Siktberg attended Bauder Elementary, Seminole Middle and Seminole High schools before graduating from Florida State University in 2003 with a degree in Textiles and Consumer Science. "Which is a fancy way of saying Fashion Merchandising,'' she says and laughs.

She currently maintains a condo in Largo and is contemplating ditching the Windy City for warmer climes. "I'm not sure if I want to come back to St. Pete permanently or go to the Carolinas. I want to be able to travel to my retail partner stores and do on-campus events at colleges -- like tailgating and things like that. It's really fun. I want to have those personal relationships.''

She's developed her latest business relationship right back home in Tampa Bay.High Cotton Living, a Tampa boutique located at 1619 W Snow Circle, is currently selling Anchored Style clothing in its Hyde Park store. High Cotton owner Andrew Smith says Anchored's business model impresses as much as its products.

"I like preppy lifestyle clothes produced in the U.S.,'' says Smith. "It's nice to see they're achieving. They do their screen printing in St. Pete. It's a very local brand. Not to mention the design of T-shirts are cool and fit in with Tampa Bay lifestyle –- lots of fishing and boating going on around here so it seems like a cool fit.''

Creating A New Southern Style

At first glance, Siktberg's brand appears to target the sailing set. However, Siktberg says she's found her niche with young men on college campuses -- particularly in the South. She chalks it up to good old-fashioned Southern tradition.
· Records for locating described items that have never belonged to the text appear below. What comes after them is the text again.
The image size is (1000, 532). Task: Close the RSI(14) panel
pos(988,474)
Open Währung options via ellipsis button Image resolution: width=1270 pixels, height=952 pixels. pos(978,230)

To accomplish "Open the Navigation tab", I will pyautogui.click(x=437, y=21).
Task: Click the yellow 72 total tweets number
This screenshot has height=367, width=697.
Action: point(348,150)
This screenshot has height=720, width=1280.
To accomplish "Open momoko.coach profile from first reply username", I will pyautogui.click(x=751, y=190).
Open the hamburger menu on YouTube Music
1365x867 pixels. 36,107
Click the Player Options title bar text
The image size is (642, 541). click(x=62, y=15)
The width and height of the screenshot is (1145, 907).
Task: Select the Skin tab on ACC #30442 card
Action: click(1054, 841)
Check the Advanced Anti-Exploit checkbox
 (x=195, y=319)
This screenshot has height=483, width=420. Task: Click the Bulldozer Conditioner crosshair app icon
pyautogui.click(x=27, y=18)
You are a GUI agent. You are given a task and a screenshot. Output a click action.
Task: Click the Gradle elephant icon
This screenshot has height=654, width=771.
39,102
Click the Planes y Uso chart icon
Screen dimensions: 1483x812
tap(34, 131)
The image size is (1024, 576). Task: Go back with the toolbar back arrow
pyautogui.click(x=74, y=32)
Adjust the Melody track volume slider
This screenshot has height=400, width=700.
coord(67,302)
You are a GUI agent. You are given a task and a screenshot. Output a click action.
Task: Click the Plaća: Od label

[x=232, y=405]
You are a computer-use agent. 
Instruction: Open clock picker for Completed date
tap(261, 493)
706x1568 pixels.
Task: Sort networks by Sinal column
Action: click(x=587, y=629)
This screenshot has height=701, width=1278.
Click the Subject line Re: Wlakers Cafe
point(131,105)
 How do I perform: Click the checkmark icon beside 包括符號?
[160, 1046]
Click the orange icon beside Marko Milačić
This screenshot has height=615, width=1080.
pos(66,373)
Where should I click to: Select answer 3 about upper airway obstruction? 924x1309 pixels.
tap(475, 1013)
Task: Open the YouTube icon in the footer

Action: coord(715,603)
"Most Southern towns have a men's haberdashery store where a guy's grandfather shopped, then their dad shopped there and now they're shopping there,'' explains Siktberg. "It seems to be a very southern thing.''

Says Siktberg of her brand: "It's definitely a coastal lifestyle but on the more tailored end. I like to call it the Anchored lifeStyle, nautically inspired, preppy, all-American, classic but modern in colors and shapes.''
 
So Why Chicago? Why Now?

Siktberg  explains her itchy feet are responsible for landing her in Chi-town.
 
"It's very important to travel when you're doing fashion. I'm here to experience more city life. It's kind of like a social experiment to see how I can market to people who live in different places and do different things. I'm always doing marketing research –- watching people, what they're wearing, how they're acting. I like to focus on a niche and really get to know everything about how they live their lives from work to play.''

Siktberg's social experimenting also took her to New York, where she worked as an intern under Lori Goldstein and culled a good deal of insight about the fashion industry and herself.

"I learned that I didn't want to live in New York,'' she says and laughs. "And I learned "The Devil Wears Prada'' is true. There were 11 of us -- all new to New York. Most worked at magazines; a few at showrooms. They were all done at 5 p.m. and went to happy hour. I wasn’t done until 7:30.''

Siktberg says that while these experiences make her a keener marketing person, social media has made her research all the easier. "I make a lot of things based on requests and what I know people want to see. I use social media to get feedback through contests and having people vote on new products; comparing two to see which one resonates with potential customers.''
 
Developing Her Own Style

Siktberg left New York to move home to Seminole in Pinellas County and began working at a boutique in Belleair owned by Lindsay Phillips, as well as for a T-shirt designer in Clearwater.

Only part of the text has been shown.